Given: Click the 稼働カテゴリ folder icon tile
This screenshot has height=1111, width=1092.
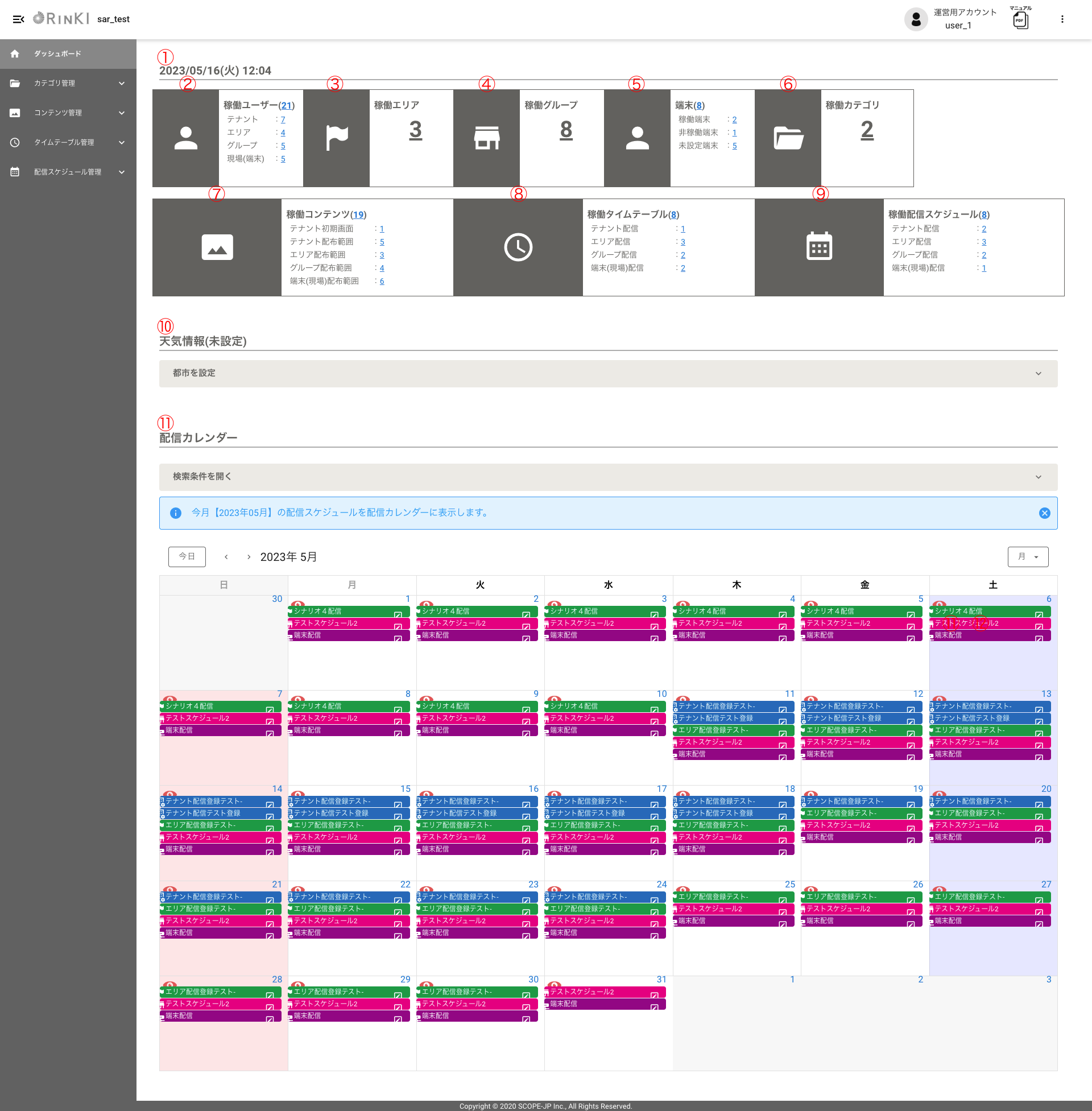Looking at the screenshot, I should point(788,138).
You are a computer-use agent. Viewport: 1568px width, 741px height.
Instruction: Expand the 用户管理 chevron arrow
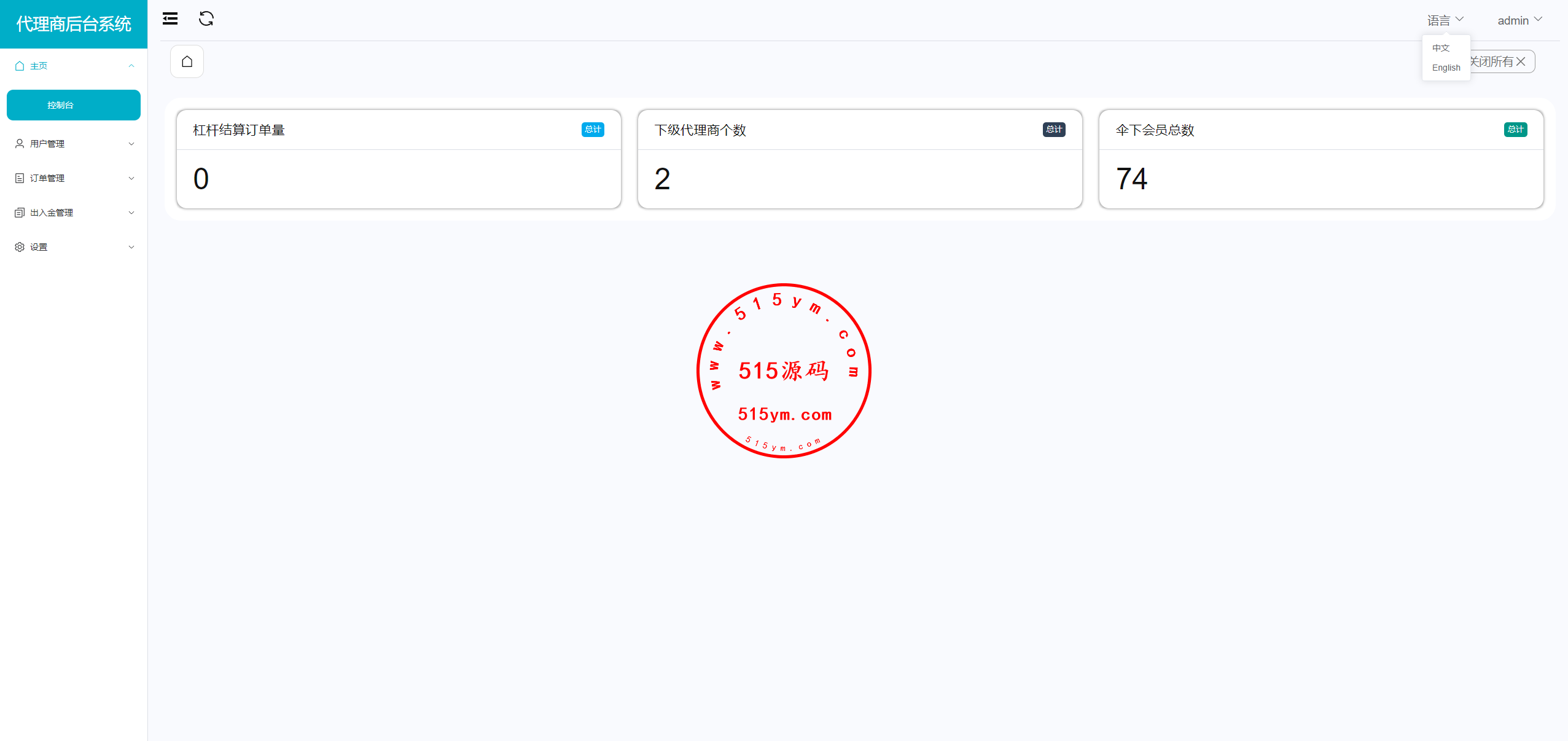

==

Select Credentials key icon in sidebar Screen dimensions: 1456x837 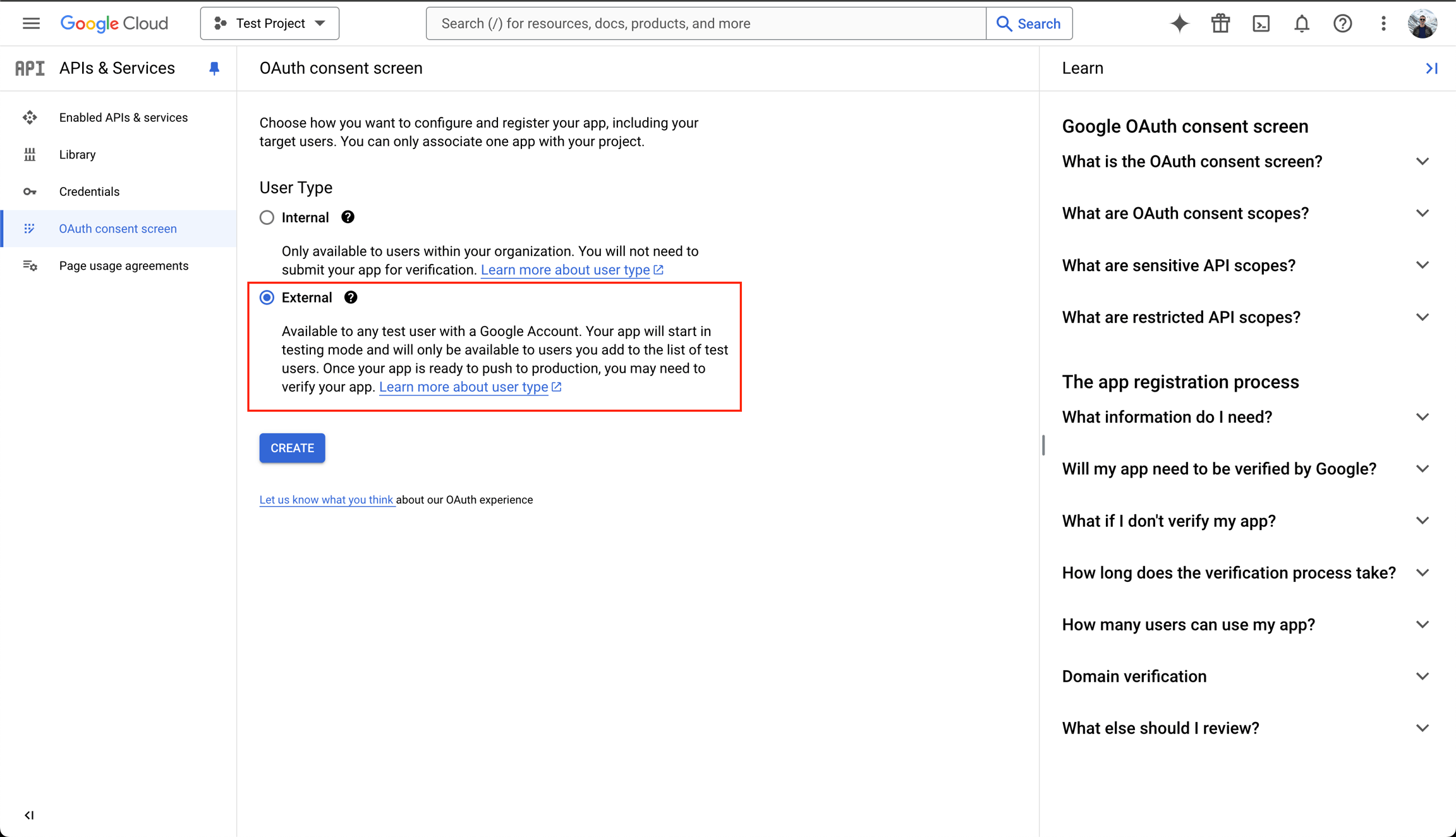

==

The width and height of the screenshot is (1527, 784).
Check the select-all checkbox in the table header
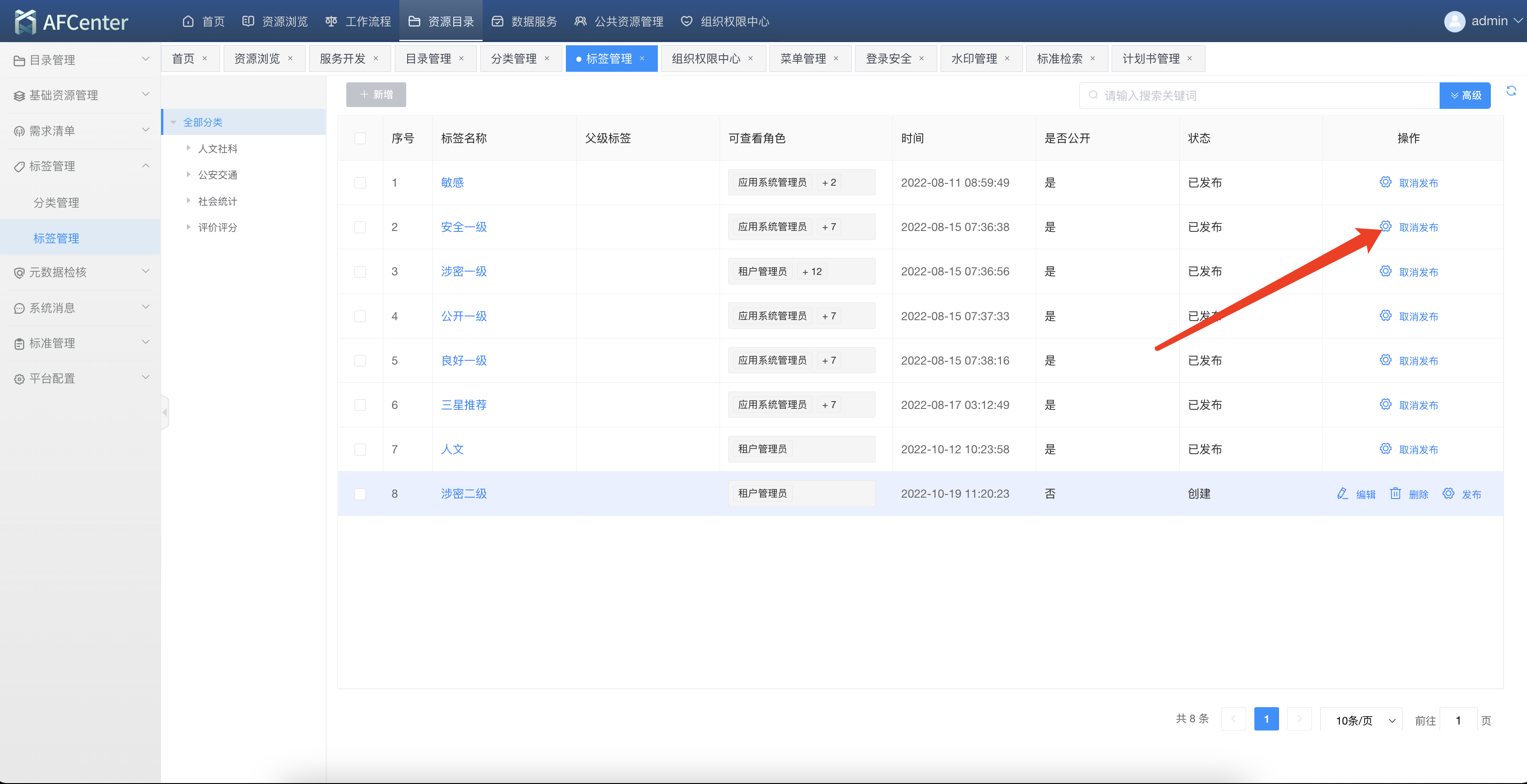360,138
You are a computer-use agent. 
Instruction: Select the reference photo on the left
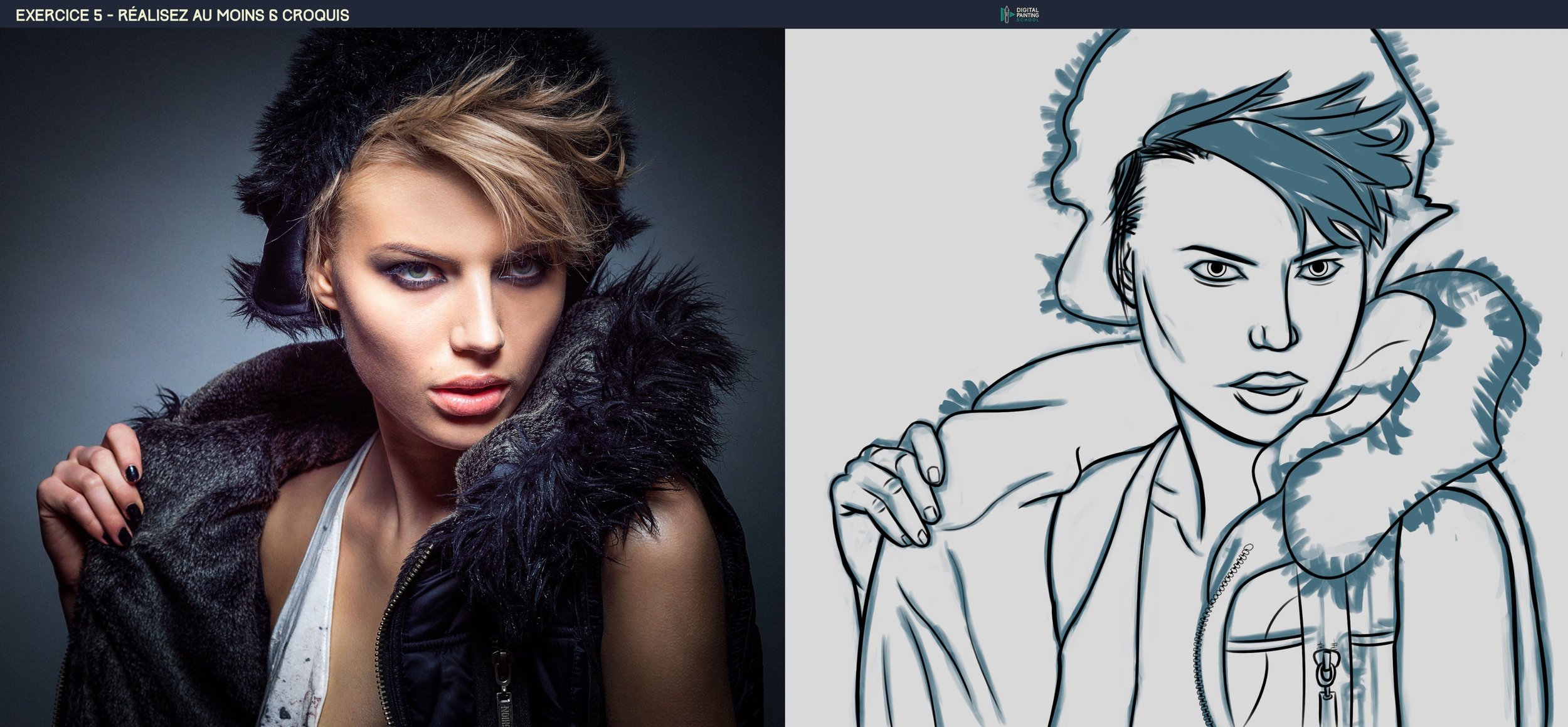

**WHAT IS REQUIRED**
The lines in the records above that include the word "computer" must be copied out.

**EXERCISE SOLUTION**
You are a computer-use agent. Viewport: 1568px width, 741px height.
You are a computer-use agent. 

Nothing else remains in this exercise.